今大会最後の指揮を執った中北監督の指示に耳を傾ける選手たち

 日本代表は今シーズン、4度の海外遠征を実施したが、最終的にチームのメンバーが固まったのは今年に入ってから。この世界選手権でできることは、新たな戦術に取り組むのではなく、とにかくきっちりと守り、少ないチャンスで決めることだった。

 だが大会をとおして、マンツーマンでの守備が乱れて相手をフリーにさせる場面が目についた。登録選手がわずか10人と最小人数で戦うスウェーデンに対しても、ほとんどの時間でパックを保持しながらミスを繰り返し、逆に一瞬のチャンスを相手に与えて失点を許した。全4試合を終えて、トータル71本のシュートを放ちながら5得点に留まった。成功率「7.04%」は8カ国中、断トツの最下位だ。得点力も守備力も他国とは大きな開きがある。

 98年長野パラリンピックから代表で活躍する吉川守(長野サンダーバーズ)は、「このチームはまだ仲間を信じ切れていない」と話し、また新チームづくりに尽力してきたキャプテンの児玉直(東京アイスバーンズ)も「勝とうという意思は持っていたけれど、自分たちの作戦を見失ってしまった」と、危機感をにじませた。

 世界で戦うための技術もメンタリティも足りなかった。それが正直なところだ。それでも、吉川や三澤英司(北海道ベアーズ)、須藤悟(同)らベテラン勢がチームを鼓舞し、熊谷昌治(長野サンダーバーズ)はこの半年間、自らフォワードからディフェンスへのコンバートを希望し、守備力向上に心魂を傾けるなど、若手選手をその背中で引っ張ってきた。

 育成選手の新津和良(長野サンダーバーズ)、濱本雅也(ロスパーダ関西)、坂本義仁(同)らも、必死に先輩に食らいついた。今大会、セカンドGKの保城厚弥(東京アイスバーンズ)は出場機会がなかったが、プレーヤー3人は”世界”を肌で体感した。濱本は「僕らが経験した悔しさは今回参加できなかった育成組に絶対に伝えなければいけないし、僕らが下から押し上げていくという気持ちを忘れないようにしたい」と前を向いた。

 今大会後、日本は大きな転換期を迎える。2002年から17年間にわたってチームを率いてきた中北浩仁監督が、昨今の低迷の責任を取り、今大会をもって代表監督を退任することを表明した。選手たちは大会直前の合宿で中北監督本人から伝えられ、オストラバ入り後もあらためてその意思が変わらないことを聞いたそうだ。

 吉川は「ホッケーの楽しさを僕に教えてくれた人」、三澤は「何とか勝利を捧げたかった。監督の最後の現場でリンクに立てることを誇りに思うし、続けてきてよかった」と述べ、熊谷は「新人のころから育ててもらった。本当に感謝の気持ちしかない」と目を潤ませた。

 中北監督は元アイスホッケー選手で、学生時代はプロ選手を目指してカナダやアメリカでプレーした。02年ソルトレークパラリンピック後、38歳でパラアイスホッケー日本代表監督に就任すると、アイスホッケーの戦術や動きを取り入れた強化策の改革に着手。練習では少しでも気を抜いたプレーをすれば容赦なく喝を入れ、勝利にこだわるアスリートとしてのプライドを徹底して植え付けた。

 体格に勝る海外勢に対抗する武器として組織力を磨き、10年バンクーバーパラリンピックでは優勝候補のカナダを準決勝で破って、銀メダルを獲得した。

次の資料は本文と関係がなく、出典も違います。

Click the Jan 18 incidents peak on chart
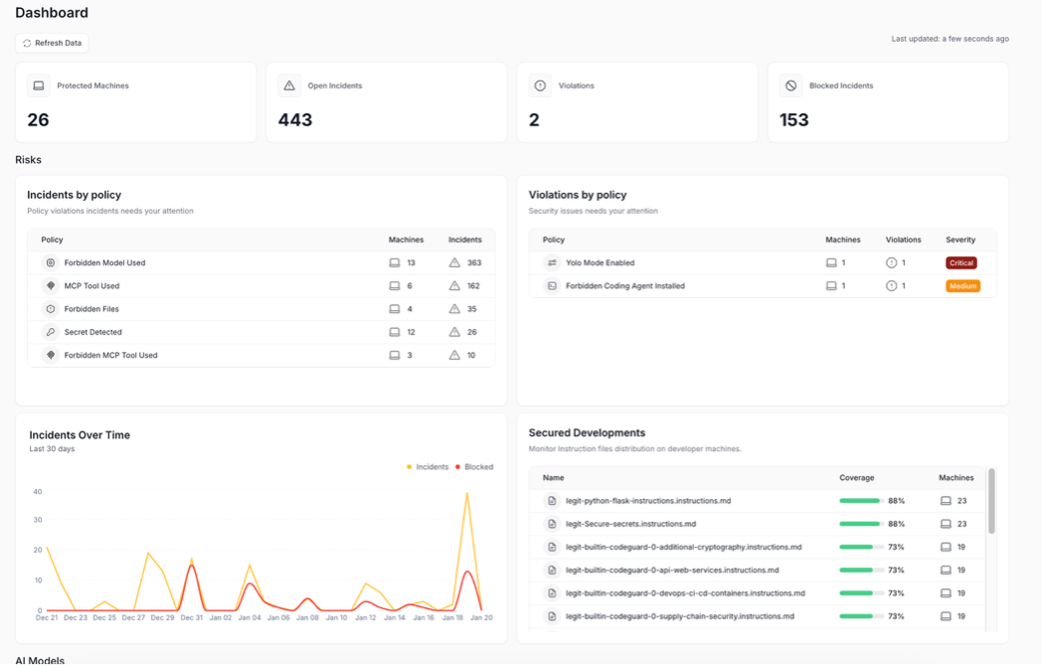 click(466, 493)
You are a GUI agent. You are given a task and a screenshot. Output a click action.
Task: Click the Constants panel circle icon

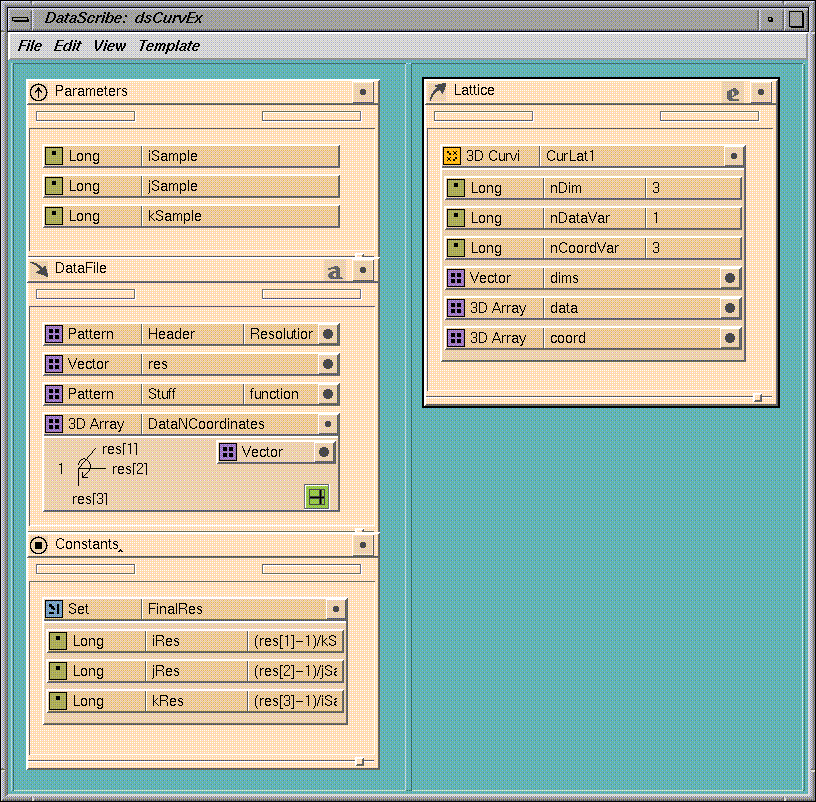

また、日立製作所の社員として培った交渉力を活かし、各国の競技団体との外交を重ねて海外遠征や招待試合などの機会を飛躍的に増やしたこと、勤務先の日立製作所に熱心なプレゼンテーションを行ない、日立グループから強化支援資金の提供を取りつけたのも、大きな功績だ。

 バンクーバー大会以降は、Bプールへの降格や14年ソチパラリンピックの出場を逃すなど、低迷期に突入。内外からの厳しい批判もあえて正面で受け止めた。自身を責め、人知れず涙を流したことは一度や二度ではない。それでも、「私は選手の力を信じている」と言い続け、情熱を持って17年間を過ごしてきた。

 現在は日立製作所の常務、海外法人の会長を務める中北監督。海外在住ということもあり、直接指導する機会を減らし、信田憲司、町井清両コーチへとバトンをつないできた。今大会はチームマネージャーはじめ、トレーナーやドクター、イクイップメント(用具のメンテナンス)も帯同し、バックアップした。「スタッフは本当によくここまで支えてくれた」と中北監督。

「選手は私にとって子どもみたいなもの。いろんな選手がいて、いろんなことがあったけれど、感謝は絶えないし、私にとってこのチームは誇りです」

 今後は現場を離れるが、協会理事長と強化責任者の職は継続予定とのこと。また、「パラアイスホッケー界に恩返しをしなくてはいけない。選手たちにパラスポーツの難しさやすばらしさを教えてもらった。まだ彼らが活躍しにくい世界だから、スポーツの仕組みから変えていくことが今後の私のミッションだと思っている」と話し、普及活動などへの関わりにも意気込みを見せている。

 日本は次回、2021年のBプールの世界選手権を戦うことになる。翌年の北京パラリンピックに出場するには、まずはこの大会で上位に入り、最終予選に進むことが必須条件となる。Cプールで優勝した中国、国ぐるみのドーピング問題による資格停止処分が条件付きで解除されたロシアも虎視眈々と上位を狙っており、これから世界勢力図は大きく変わるかもしれない。日本は今回の悔しさ、無念さを力に変え、プライドを胸に戦う集団へと成長していってほしい。

 中北監督の後任は、6月の新シーズン開幕時に発表される予定だ。日本代表の再出発を今後もしっかりと見届けたい。